= CONSIGNE =
Reproduisez fidèlement les lignes ci-dessous, en commençant par celle qui contient « Open the Response » et en allant jusqu'à la dernière, les deux comprises. Laissez les images de côté dans votre réponse.

Relevés de localisation de mots et d'éléments
-- -- --

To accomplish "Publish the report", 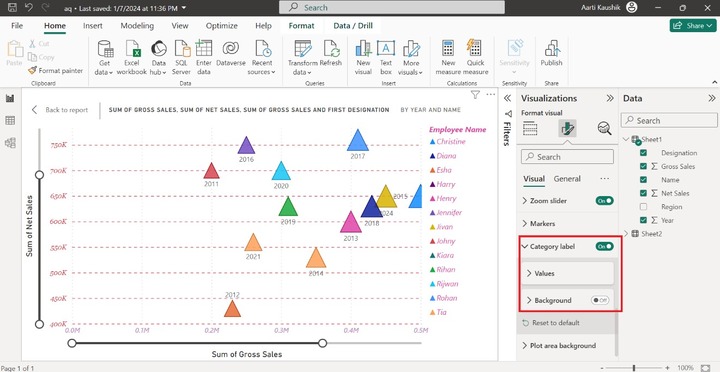I will [x=551, y=53].
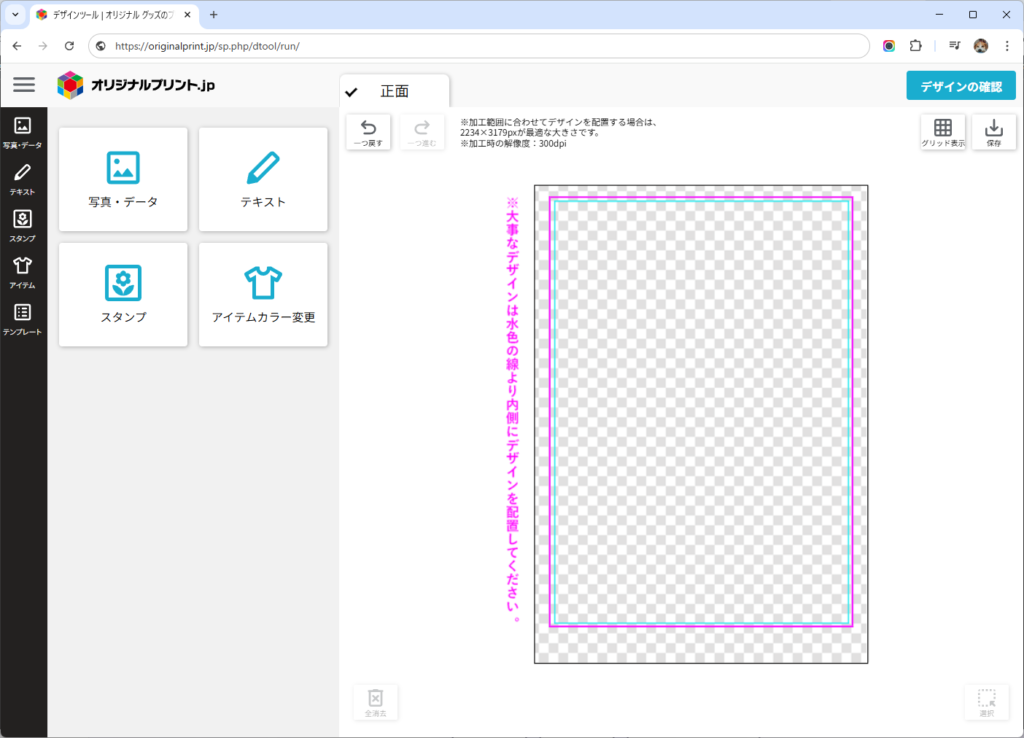Open スタンプ in the left sidebar
The image size is (1024, 738).
pos(22,225)
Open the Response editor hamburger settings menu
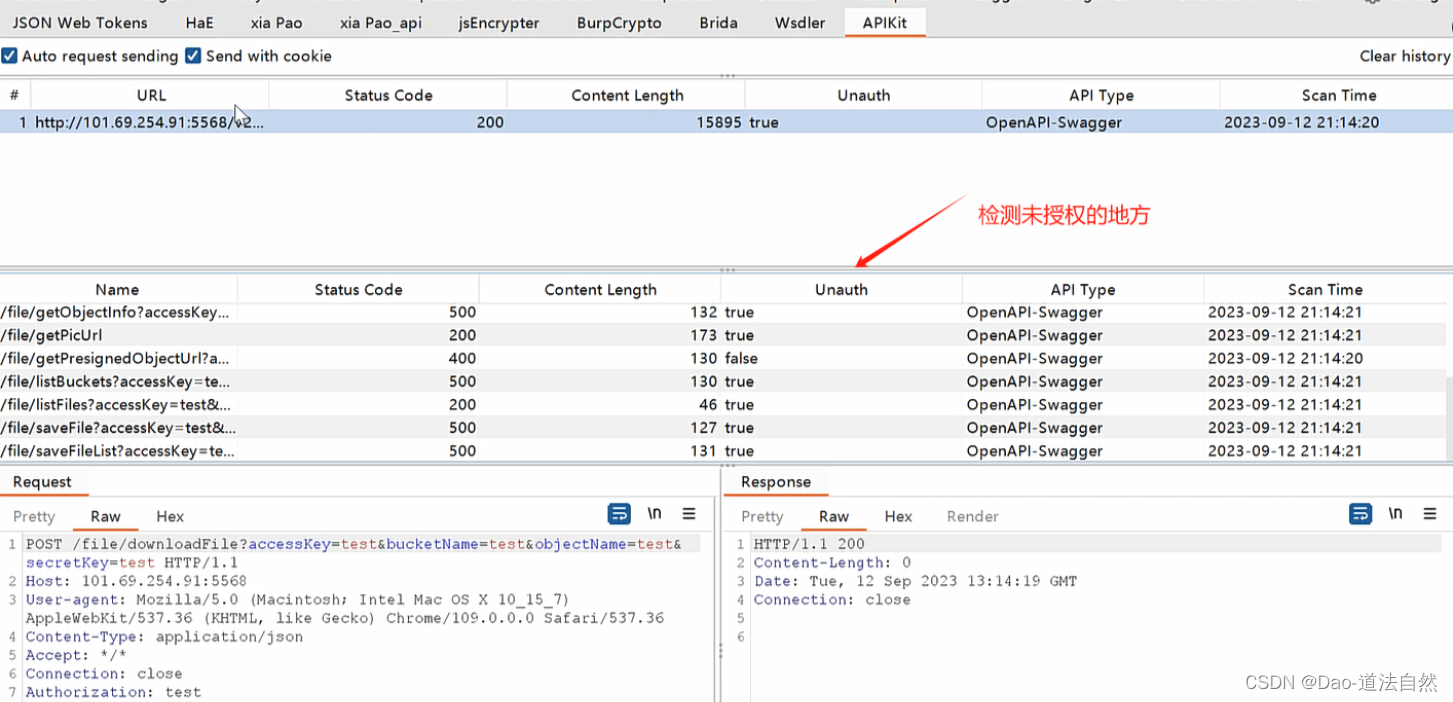This screenshot has height=702, width=1453. [1430, 513]
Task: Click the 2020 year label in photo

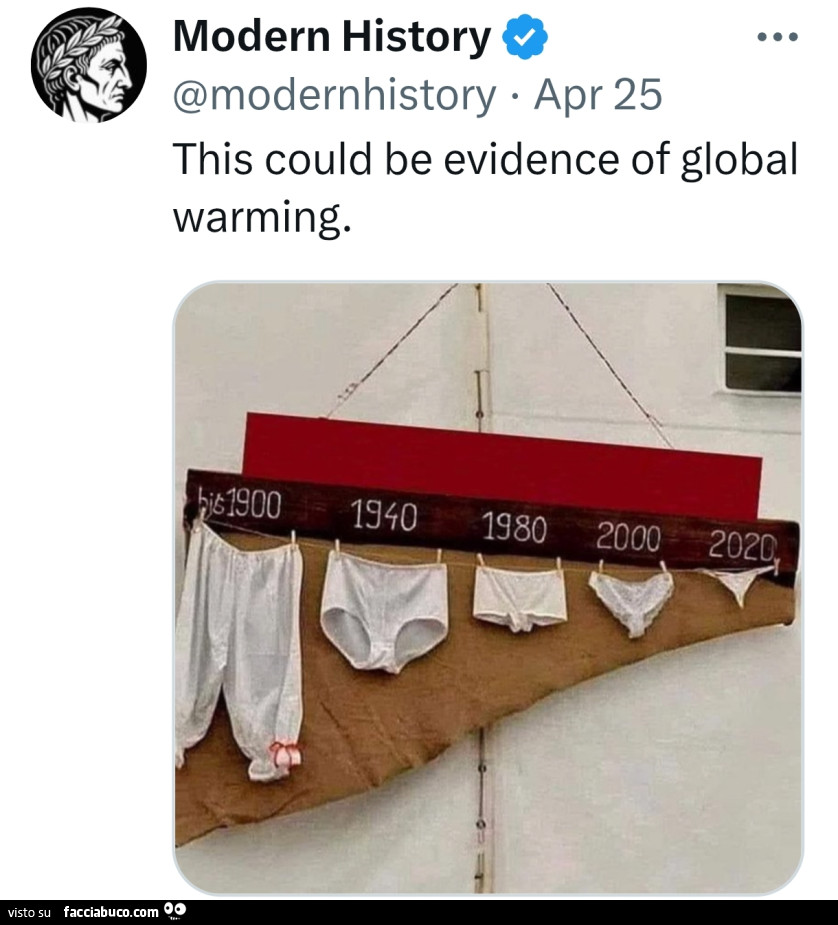Action: [x=742, y=546]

-- -- --

= RÉPONSE =
Open the Response editor hamburger settings menu
This screenshot has height=702, width=1453. [1430, 513]
Task: Click the 2020 year label in photo

Action: [x=742, y=546]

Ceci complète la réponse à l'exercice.